Soon they saw him running toward them. “At that moment,” Audrey says, “I realized that all that was important was to be together as a family. Nothing else mattered.” Since then she has thought often about eternal families. “When I get impatient or upset, I stop and think about the feeling I had that day. It helps me remember that, most of all, we need to love one another.”
“I was excited for my 12th birthday,” says McKell C., 12. “My family had plans to go to the temple that day. But the morning before, my mom woke me.”
“Get up!” Mom said in a frantic voice. “We have to get up!”
“Mom told me there was a fire coming, that we needed to pack our things and get out,” McKell says. “We evacuate a lot. We thought we’d be coming back soon, so no one really packed anything. But the Holy Ghost definitely knew that we weren’t. He prompted me to grab some of my special stuff. We stayed at my grandparents’ cabin that night.
“The next day, we still went to the temple. I was really excited. I have always wanted to go to the temple. That day, everyone was on their phones texting each other to know what was happening and to make sure people got out alive. There was a lot of stress.
“Right as we walked in the temple, my dad got a text from someone saying, ‘Sorry, we just drove by your house and it’s gone.’
“The Holy Ghost definitely helped me that day. I had a happy, relieved feeling in the temple. My cousin baptized me, and when I came out of the baptismal font, my jumpsuit was super heavy, but I actually felt really light. I forgot about how my house had burned down.
“Today, if something bad happens, I know that when I go into the temple, it’s easier for me to move forward. It strengthens me every time.”
While her mom and dad were out of town, Aliza H., 18, was taking care of her younger siblings. It was a clear day at first, but soon the sky started getting darker and darker, the wind picked up, and small whirlwinds filled with ashes started spinning.
“I had a really strong feeling, like, ‘Don’t drop them off,’” she says. So she went back and checked her eight-year-old brother out of school. While she was waiting for him, she heard one of the office staff on the phone with the police. “When she hung up, she said, ‘You’d better call your parents and figure out where to go, because the whole town’s being evacuated.’”
Because of that spiritual prompting, her brother was the first one checked out of school, Aliza was able to avoid traffic jams, and with the support of Church neighbors, she was able to get herself and her siblings to safety. “I will always remember what the Spirit told me that day,” she says.
Because of the fire, two families that were already friends became even better friends sharing the same house as brothers and sisters in the gospel. “When we learned their house had burned down, we said, ‘Why don’t you come live with us in Chico?’” says Luke B., 11. “Sometimes it’s been a little crowded, but we’ve learned a lot about sharing and being kind,” Luke says.
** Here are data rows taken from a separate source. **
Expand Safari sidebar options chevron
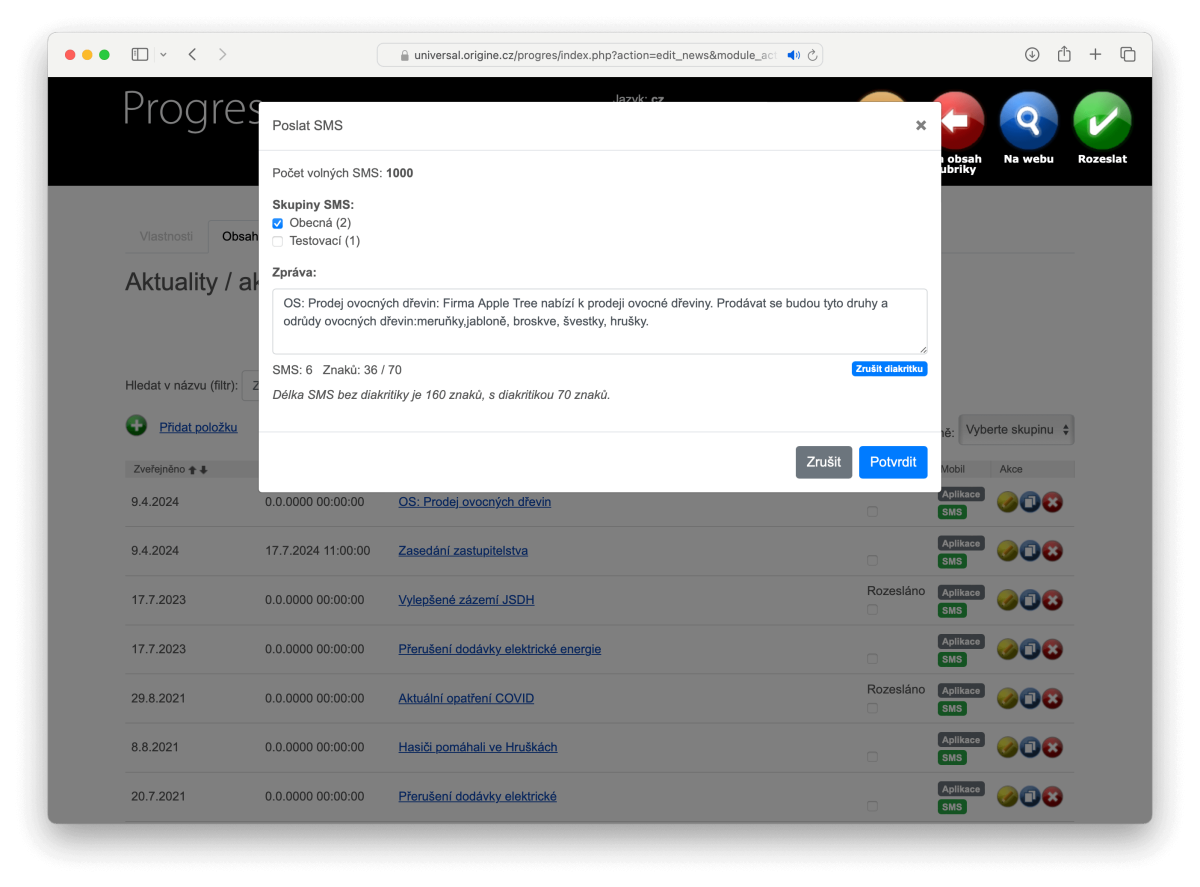 (163, 54)
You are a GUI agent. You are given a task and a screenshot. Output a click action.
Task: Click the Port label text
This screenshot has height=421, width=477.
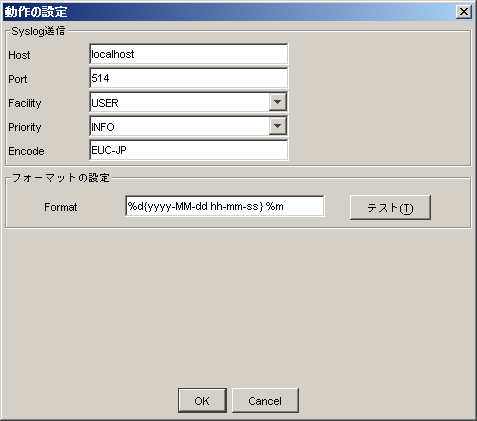coord(18,79)
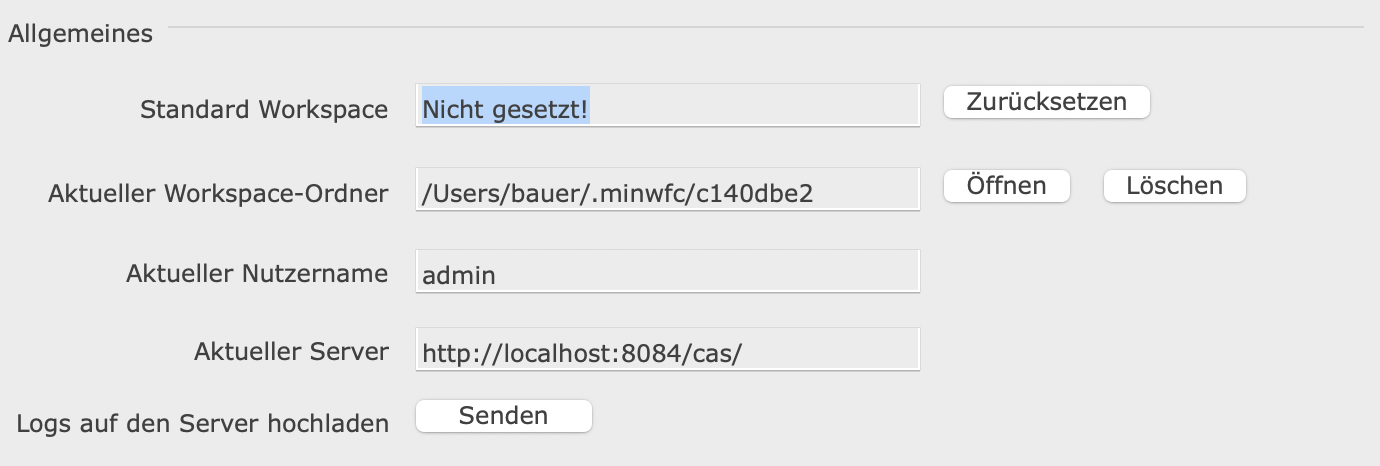Screen dimensions: 1380x466
Task: Click the 'Logs auf den Server hochladen' label
Action: coord(203,423)
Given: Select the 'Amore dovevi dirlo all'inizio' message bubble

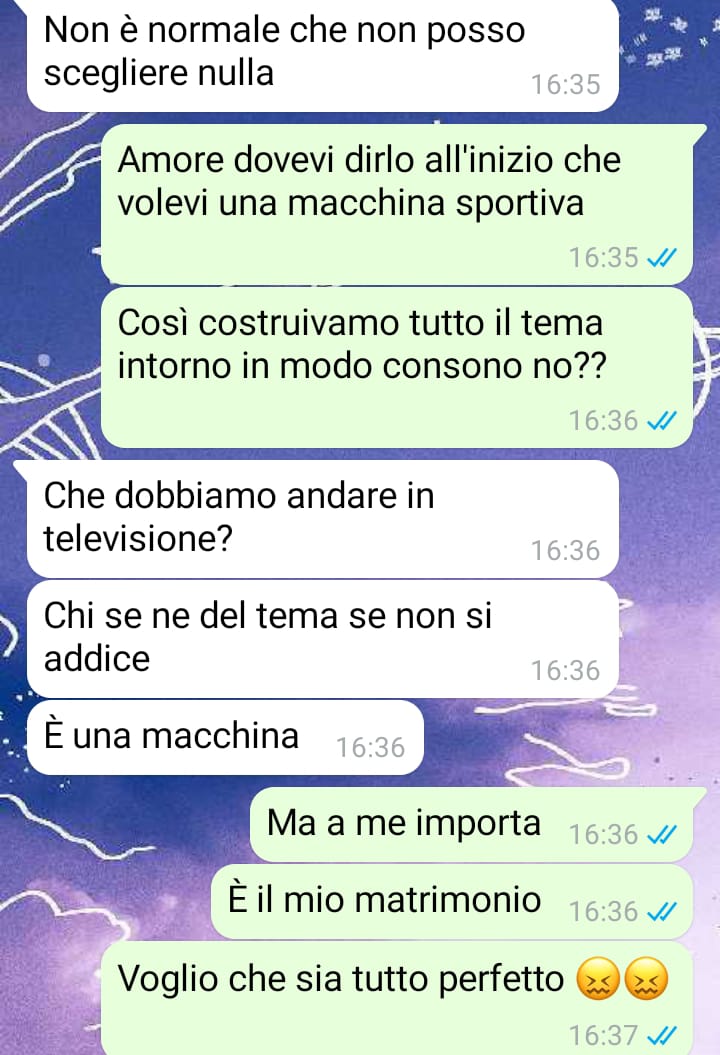Looking at the screenshot, I should [397, 204].
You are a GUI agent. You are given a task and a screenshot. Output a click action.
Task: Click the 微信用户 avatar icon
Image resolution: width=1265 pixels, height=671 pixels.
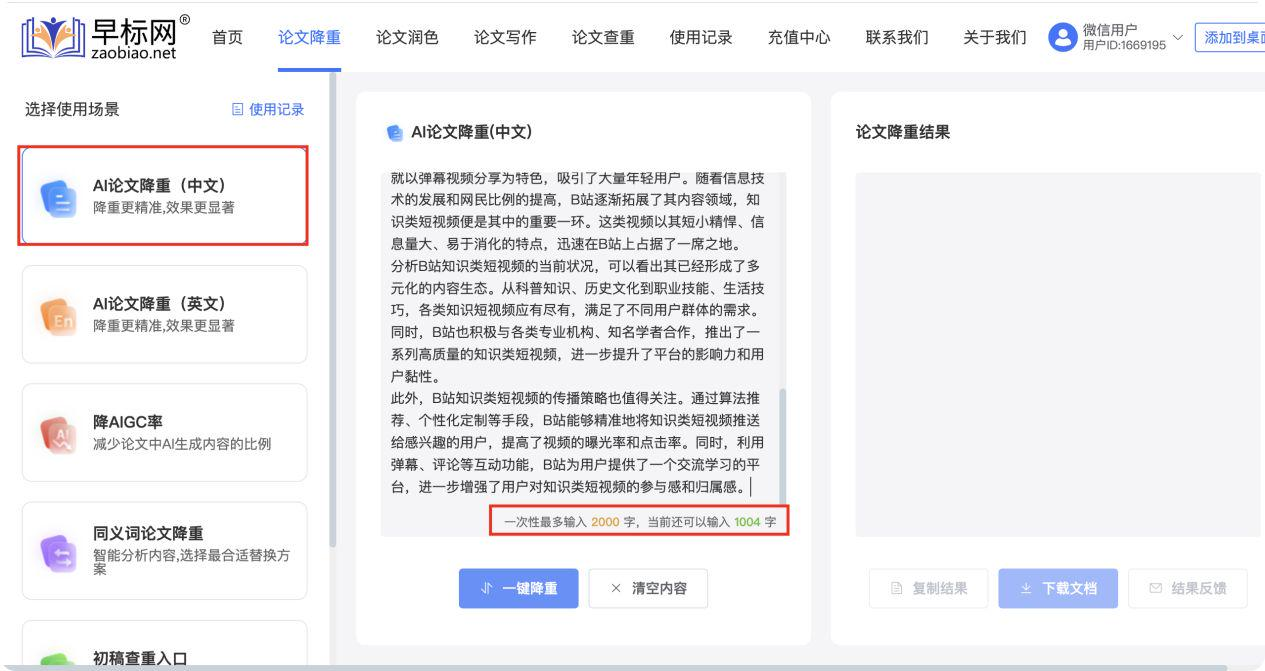point(1061,37)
Grady B., 14, says, “When we have home evening together, I always try to share a scripture that has helped me understand how faith can help us get through trials. I’ve learned that there’s a lot of comfort in the scriptures.” Just as there is comfort in helping each other.
“We ended up living in Yuba City,” says Rachel W., 17, “and so I had to get up an hour earlier just to make it to seminary in the morning. Maybe it’s because of that little sacrifice to get there, but I’ve noticed that since the fire I love seminary even more. My day is always better and I like being with all the Paradise kids again. It’s amazing to see how everyone’s testimony has been strengthened after the fire.”
“Grandma and Grandpa live in Oregon, so we went up there for a while and stayed with them,” says Billy A., 14. “I was impressed by how kind people were to us while we were there. Now I’m back here, and I can see the community starting to rise from the ashes. It’s great to see how, when people get thrown together, they do their best to help each other. It reminds us that we’re all children of God.”